Humane as his music is at its core, Newman himself has never been characterized as being even remotely warm and fuzzy. Profiles over the years are filled with adjectives such as acerbic, irreverent, intelligent, pointed, satirical, wry. Newman’s closest friends admit he‘s something of a grouch, but with good reason: He grew up shy and insecure about his looks, especially about his crossed eyes that were never quite corrected after several surgeries and which required thick glasses all his life. The self-doubt and introversion proved good for his musical development, not so good for his public image. Not that Newman’s admirers ever considered that a problem; Lenny Waronker, his closest friend since childhood and longtime producer, essentially coaxed the young Newman out of his shell into a vaunted career. That was public-relations coup enough. “What it really boils down to, I think, is that I had a much clearer picture of his potential than he did,” Waronker said recently. “I think my enthusiasm eventually wore him down, though he fiercely resisted it. Let‘s face it, you can’t shield yourself indefinitely from someone relentlessly reminding you of your greatness. You want to hear it.” On a more personal level -- a phrase that would doubtless make Newman cringe -- Waronker said that his friendship with the singer “helped me to understand so much. I just think that being around [Randy] has made me smarter and better.”

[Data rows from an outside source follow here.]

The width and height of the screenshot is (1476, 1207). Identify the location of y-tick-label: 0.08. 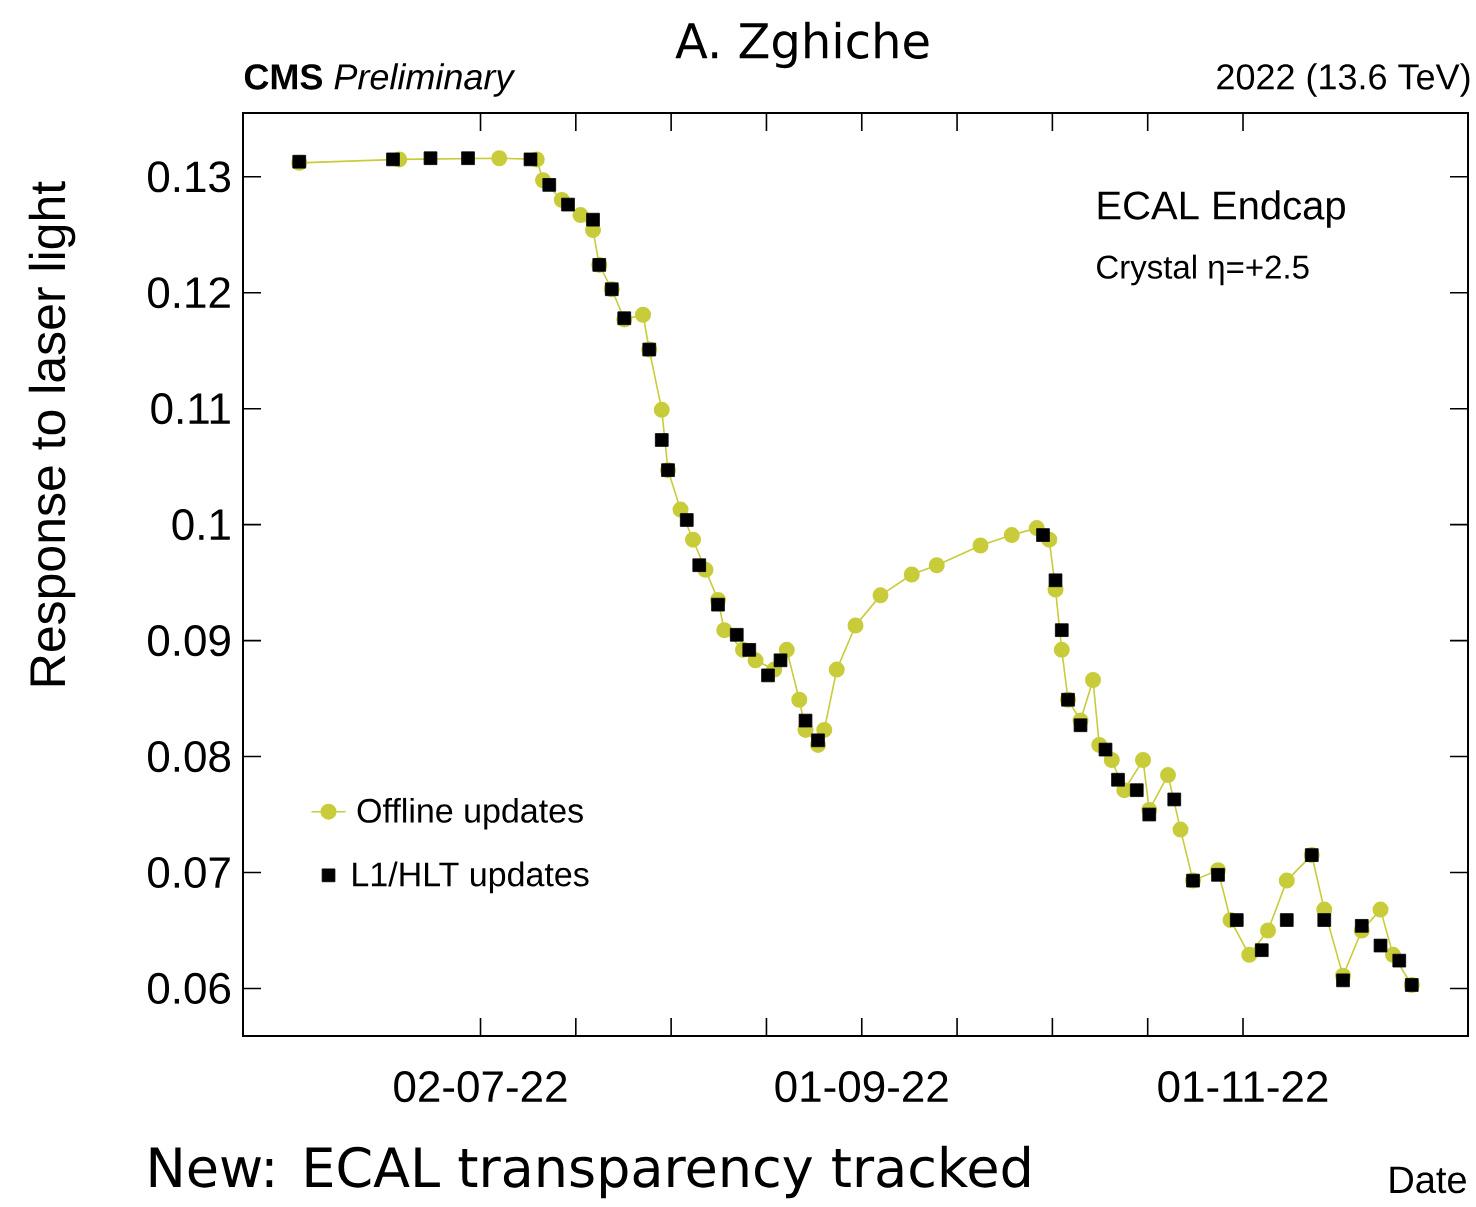
(190, 756).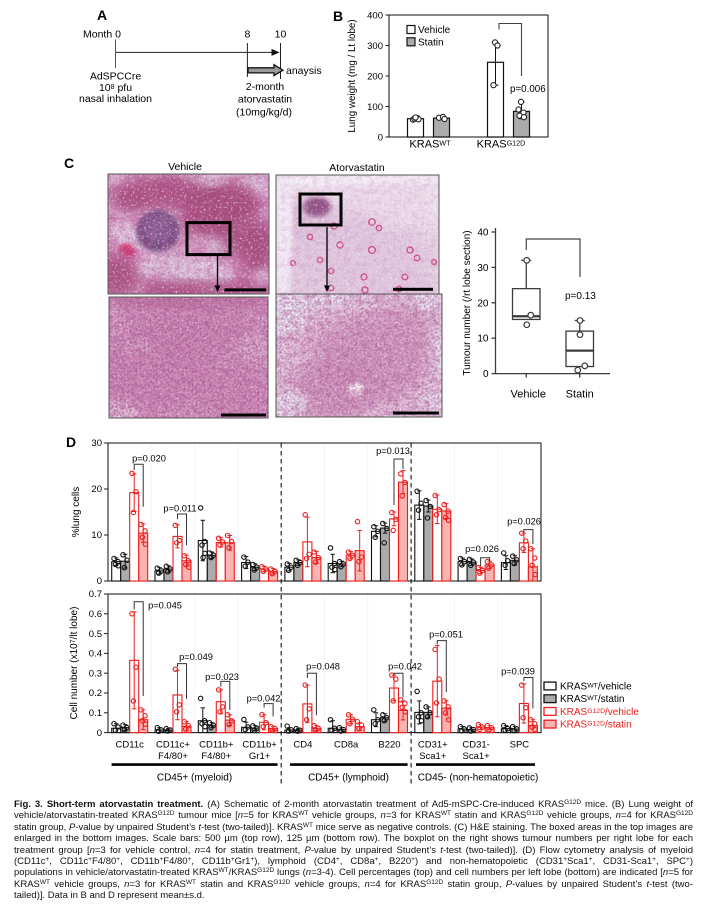 The width and height of the screenshot is (707, 917). What do you see at coordinates (357, 168) in the screenshot?
I see `svg-text: Atorvastatin` at bounding box center [357, 168].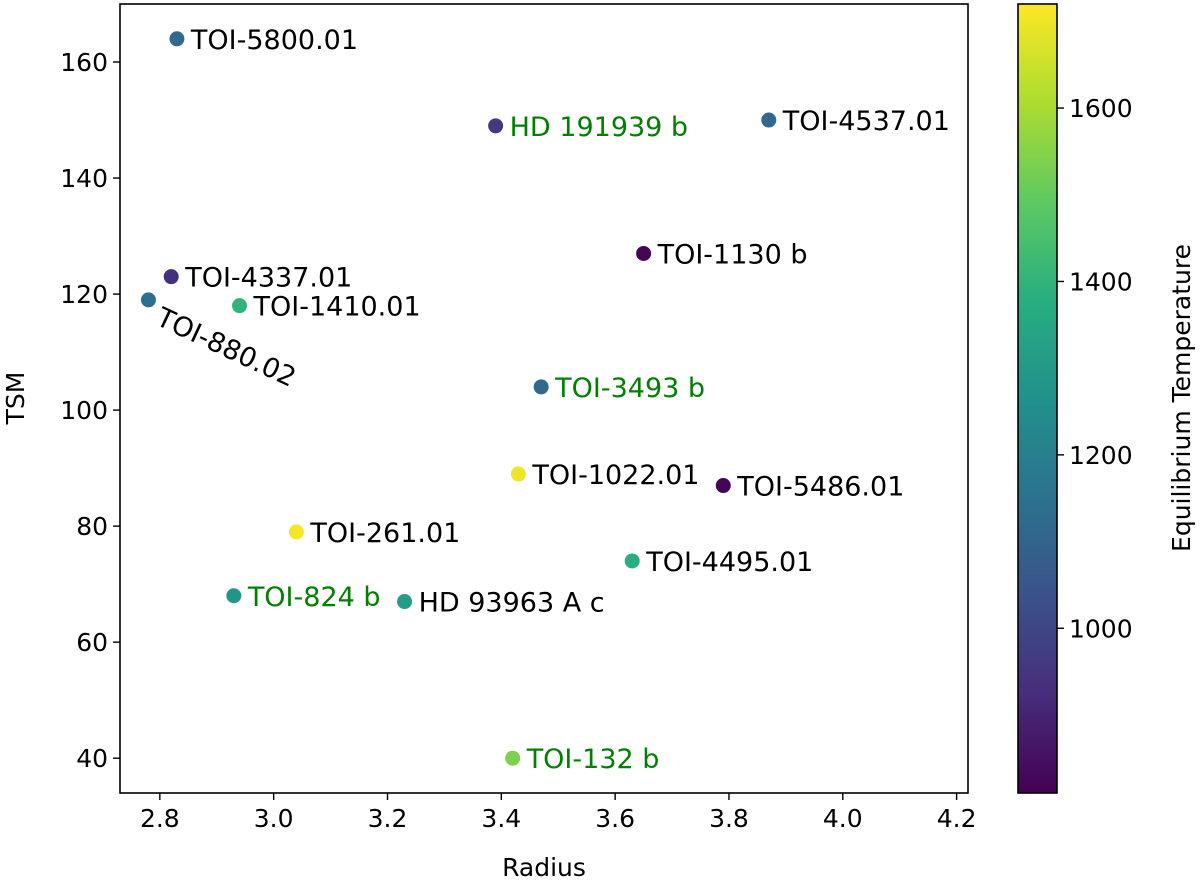 The image size is (1200, 882). Describe the element at coordinates (84, 410) in the screenshot. I see `y-tick-label: 100` at that location. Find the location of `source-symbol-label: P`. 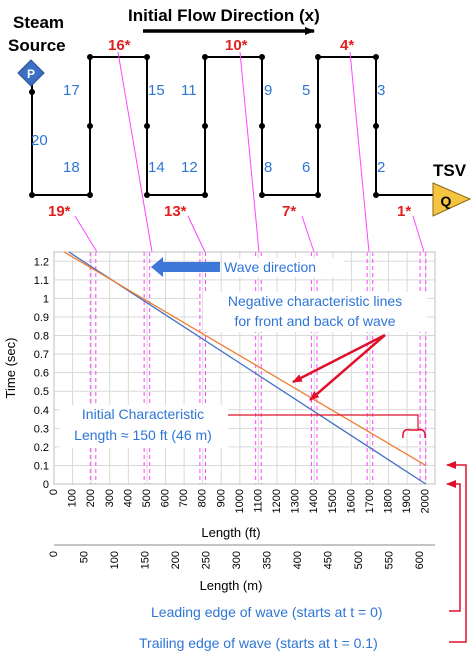

source-symbol-label: P is located at coordinates (31, 74).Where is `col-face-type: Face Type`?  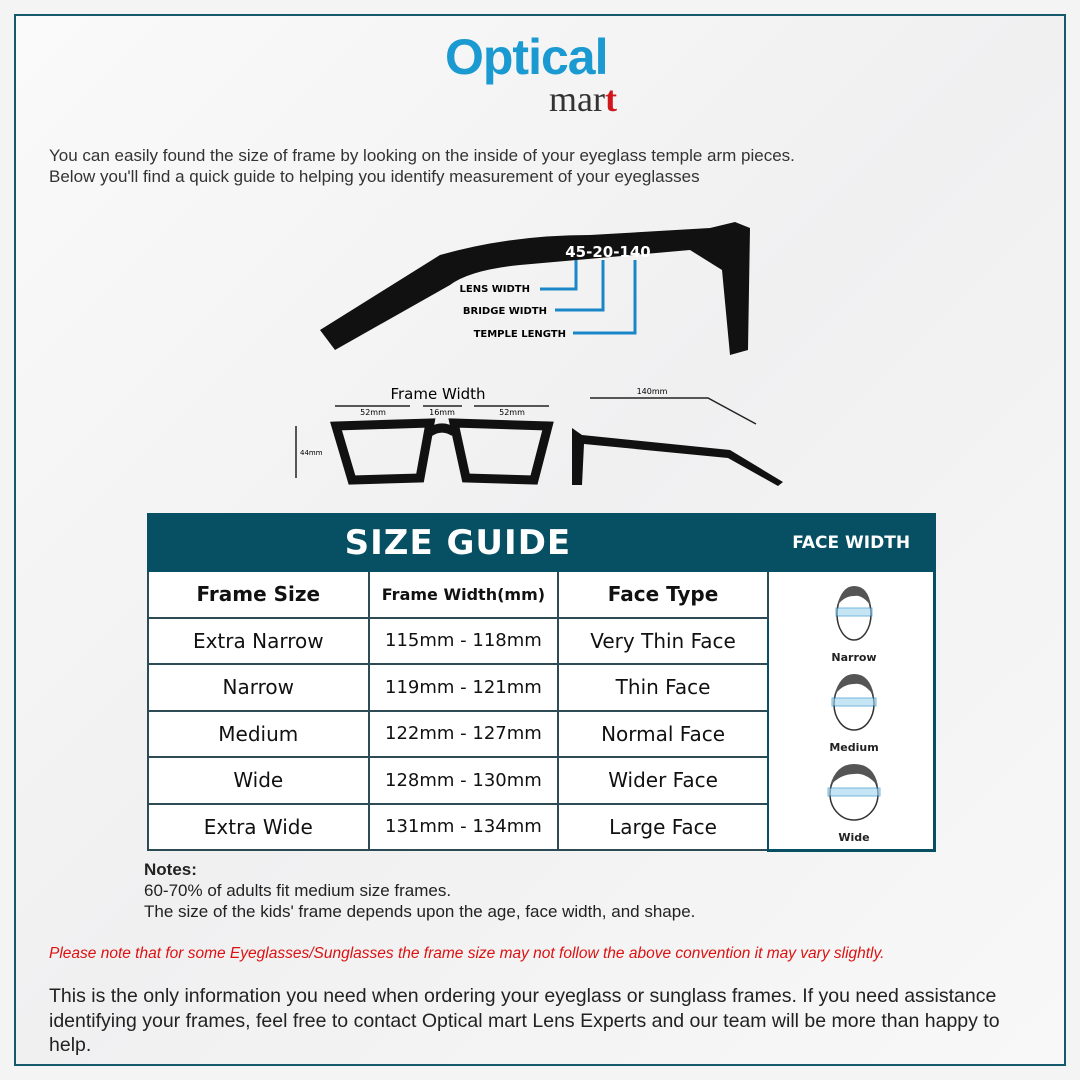 col-face-type: Face Type is located at coordinates (663, 594).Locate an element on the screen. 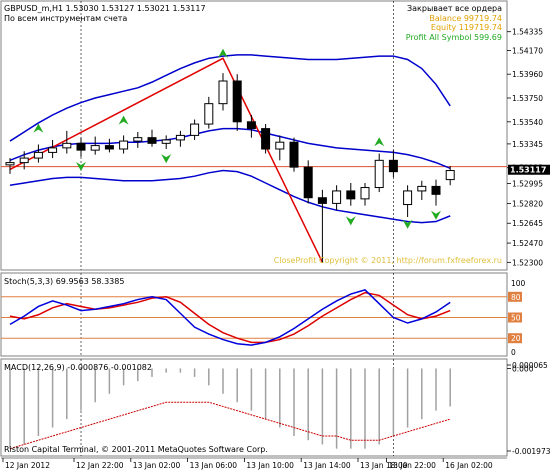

That‘s about as touchy-feely as people get about Newman. Even in Hollywood, a place famous for its gush, Pixar director and frequent co-worker John Lasseter said he chose Newman to score kid-oriented films because “That blend of twisted humor and emotion is really unique.” And, he added significantly, “He never speaks down to an audience in either the songs or the score. It’s always from an adult point of view.” Clearly, Newman‘s music represents him better than he represents himself. That’s his greatest wish, and his greatest fear.

I first heard Randy Newman when a lot of people first heard him, via his radio single “Short People” in 1977, when I was 15. I immediately liked the song for all sorts of reasons -- its sing-along-simple but affecting melody, its driving piano, its droll but entirely serious take on the menace of mindless prejudice (Newman says the song was also a conscious musical inversion, and arguably a spiritual perversion, of the Captain & Tennille‘s “Love Will Keep Us Together”). I also connected Newman immediately to ragtime doyen Scott Joplin, whose work I deeply admired and felt had been grossly misinterpreted by a public that wanted to consume it for its great Negro entertainment value, then discard its complexities and contradictions like bones. Newman was also misunderstood, but he was certainly more in control of his fate and his product than Joplin had been at the turn of last century. “Short People” was at once radical and old-fashioned, flinty social commentary propelled by the cheery bombast of musical theater and American traditions reaching all the way back to Joplin and Stephen Foster. (I remark to Newman that he could have been Joplin’s librettist, given the music the tart words and tension it deserved, and he seems genuinely impressed by the thought.) Newman fit my adolescent sensibility of not fitting, but in a good, almost arrogant way -- his stuff wasn‘t quite rock, but it rocked. He knew it, too, even while he hid behind the adenoidal voice, unruly hair, thick glasses and general loser persona. In another time and place, Randy Newman would have migrated to my clique of oddball friends in high school, and we would all have silently appreciated his smarts and self-deprecation and inability to get dates. He would have been a hero.